• **Information supplied**
------------------------------------------------
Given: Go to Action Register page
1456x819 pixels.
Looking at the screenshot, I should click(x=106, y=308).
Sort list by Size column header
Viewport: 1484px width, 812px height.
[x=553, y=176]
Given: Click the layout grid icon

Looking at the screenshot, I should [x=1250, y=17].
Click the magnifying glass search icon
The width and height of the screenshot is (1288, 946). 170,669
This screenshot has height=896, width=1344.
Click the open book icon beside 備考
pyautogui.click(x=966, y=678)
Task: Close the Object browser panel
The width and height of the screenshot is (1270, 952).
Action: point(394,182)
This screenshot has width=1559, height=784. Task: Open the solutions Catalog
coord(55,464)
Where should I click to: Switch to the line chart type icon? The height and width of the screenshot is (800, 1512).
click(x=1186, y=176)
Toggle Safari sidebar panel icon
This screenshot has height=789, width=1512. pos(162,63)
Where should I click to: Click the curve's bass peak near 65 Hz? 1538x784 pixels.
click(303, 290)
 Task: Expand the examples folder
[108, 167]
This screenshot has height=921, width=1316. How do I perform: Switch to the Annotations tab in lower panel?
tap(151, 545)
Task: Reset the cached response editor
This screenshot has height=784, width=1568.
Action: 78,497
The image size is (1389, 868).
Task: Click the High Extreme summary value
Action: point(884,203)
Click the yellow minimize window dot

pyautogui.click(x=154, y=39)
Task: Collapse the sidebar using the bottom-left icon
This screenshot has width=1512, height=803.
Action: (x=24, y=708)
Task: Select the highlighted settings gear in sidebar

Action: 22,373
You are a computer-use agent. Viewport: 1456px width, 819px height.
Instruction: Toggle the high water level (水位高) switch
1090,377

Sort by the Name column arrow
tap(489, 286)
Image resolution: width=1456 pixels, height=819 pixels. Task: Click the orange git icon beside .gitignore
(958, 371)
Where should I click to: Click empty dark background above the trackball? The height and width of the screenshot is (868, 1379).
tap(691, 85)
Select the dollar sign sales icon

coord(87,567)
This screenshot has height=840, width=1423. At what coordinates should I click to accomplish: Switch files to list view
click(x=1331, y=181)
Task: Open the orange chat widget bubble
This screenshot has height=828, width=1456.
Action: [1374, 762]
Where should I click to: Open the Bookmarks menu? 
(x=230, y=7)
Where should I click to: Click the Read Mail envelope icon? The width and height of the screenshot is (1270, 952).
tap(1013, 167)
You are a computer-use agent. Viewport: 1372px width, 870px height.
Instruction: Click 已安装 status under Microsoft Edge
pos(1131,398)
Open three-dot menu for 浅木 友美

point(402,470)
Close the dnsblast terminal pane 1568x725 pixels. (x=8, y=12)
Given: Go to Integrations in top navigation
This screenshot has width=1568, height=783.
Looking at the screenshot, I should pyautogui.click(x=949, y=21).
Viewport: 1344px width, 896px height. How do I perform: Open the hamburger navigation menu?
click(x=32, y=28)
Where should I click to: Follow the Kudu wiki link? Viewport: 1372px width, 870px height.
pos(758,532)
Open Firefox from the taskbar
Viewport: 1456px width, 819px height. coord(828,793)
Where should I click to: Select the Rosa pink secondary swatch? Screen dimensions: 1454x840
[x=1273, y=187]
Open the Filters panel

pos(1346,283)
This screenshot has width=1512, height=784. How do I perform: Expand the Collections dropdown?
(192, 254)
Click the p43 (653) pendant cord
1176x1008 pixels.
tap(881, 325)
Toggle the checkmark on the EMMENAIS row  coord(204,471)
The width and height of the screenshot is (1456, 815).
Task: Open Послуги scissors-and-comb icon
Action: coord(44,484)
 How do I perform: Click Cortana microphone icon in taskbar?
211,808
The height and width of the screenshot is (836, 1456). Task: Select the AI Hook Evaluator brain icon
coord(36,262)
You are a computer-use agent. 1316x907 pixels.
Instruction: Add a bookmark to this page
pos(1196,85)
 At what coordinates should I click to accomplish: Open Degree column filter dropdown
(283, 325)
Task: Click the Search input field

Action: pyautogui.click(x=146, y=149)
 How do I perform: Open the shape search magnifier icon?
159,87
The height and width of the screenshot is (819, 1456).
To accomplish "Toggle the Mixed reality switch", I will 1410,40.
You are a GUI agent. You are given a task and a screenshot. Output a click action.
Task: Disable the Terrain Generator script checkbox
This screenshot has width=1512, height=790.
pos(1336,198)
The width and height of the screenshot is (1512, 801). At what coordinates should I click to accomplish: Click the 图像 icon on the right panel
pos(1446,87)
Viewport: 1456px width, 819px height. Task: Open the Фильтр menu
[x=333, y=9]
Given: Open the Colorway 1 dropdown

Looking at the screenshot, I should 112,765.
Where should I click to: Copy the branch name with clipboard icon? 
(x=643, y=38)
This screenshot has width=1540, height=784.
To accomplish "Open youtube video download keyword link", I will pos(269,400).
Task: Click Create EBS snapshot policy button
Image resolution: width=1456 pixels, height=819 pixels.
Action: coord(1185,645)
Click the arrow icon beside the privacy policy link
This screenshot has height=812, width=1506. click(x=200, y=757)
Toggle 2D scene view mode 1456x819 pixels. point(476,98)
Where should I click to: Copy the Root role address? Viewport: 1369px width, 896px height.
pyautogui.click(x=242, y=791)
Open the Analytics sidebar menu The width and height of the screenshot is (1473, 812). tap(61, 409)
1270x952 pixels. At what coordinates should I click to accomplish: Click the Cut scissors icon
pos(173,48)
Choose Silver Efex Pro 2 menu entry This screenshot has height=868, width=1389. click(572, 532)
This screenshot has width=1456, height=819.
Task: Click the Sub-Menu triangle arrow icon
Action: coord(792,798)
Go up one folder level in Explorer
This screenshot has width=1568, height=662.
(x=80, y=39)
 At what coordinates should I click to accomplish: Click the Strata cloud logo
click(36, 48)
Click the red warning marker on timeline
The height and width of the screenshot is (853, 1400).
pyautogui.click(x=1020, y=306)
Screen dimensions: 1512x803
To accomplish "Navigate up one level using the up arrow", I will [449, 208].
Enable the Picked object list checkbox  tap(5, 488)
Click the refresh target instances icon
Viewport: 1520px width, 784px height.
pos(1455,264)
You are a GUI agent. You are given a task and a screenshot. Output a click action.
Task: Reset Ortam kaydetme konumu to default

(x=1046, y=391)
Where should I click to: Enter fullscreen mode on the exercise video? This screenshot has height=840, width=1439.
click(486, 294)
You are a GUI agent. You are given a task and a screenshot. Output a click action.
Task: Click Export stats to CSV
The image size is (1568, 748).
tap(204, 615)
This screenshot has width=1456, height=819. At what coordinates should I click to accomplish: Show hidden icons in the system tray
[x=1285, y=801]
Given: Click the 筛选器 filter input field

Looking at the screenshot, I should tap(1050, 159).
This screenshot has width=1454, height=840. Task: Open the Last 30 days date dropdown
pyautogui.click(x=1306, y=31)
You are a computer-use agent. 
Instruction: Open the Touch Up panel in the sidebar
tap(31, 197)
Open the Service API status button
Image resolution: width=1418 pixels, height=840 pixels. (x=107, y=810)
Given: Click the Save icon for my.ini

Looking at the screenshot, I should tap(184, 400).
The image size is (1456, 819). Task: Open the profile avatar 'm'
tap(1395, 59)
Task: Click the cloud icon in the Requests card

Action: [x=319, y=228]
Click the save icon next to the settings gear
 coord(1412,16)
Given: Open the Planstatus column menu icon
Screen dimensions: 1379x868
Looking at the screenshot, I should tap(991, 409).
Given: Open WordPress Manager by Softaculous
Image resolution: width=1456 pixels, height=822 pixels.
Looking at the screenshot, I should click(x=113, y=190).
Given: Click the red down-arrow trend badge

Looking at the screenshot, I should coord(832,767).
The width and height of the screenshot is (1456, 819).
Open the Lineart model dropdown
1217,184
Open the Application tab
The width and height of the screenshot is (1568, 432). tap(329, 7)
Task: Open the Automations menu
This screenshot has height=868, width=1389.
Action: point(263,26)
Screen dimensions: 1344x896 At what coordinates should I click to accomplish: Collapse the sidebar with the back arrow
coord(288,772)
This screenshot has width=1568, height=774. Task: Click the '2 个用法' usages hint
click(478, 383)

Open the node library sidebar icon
------------------------------------------------
• **Activity**
Whenever a line in the entries holds the word "checkbox", copy that line.

• **Finished task**
Task: Disable the Terrain Generator script checkbox
Enable the Picked object list checkbox  tap(5, 488)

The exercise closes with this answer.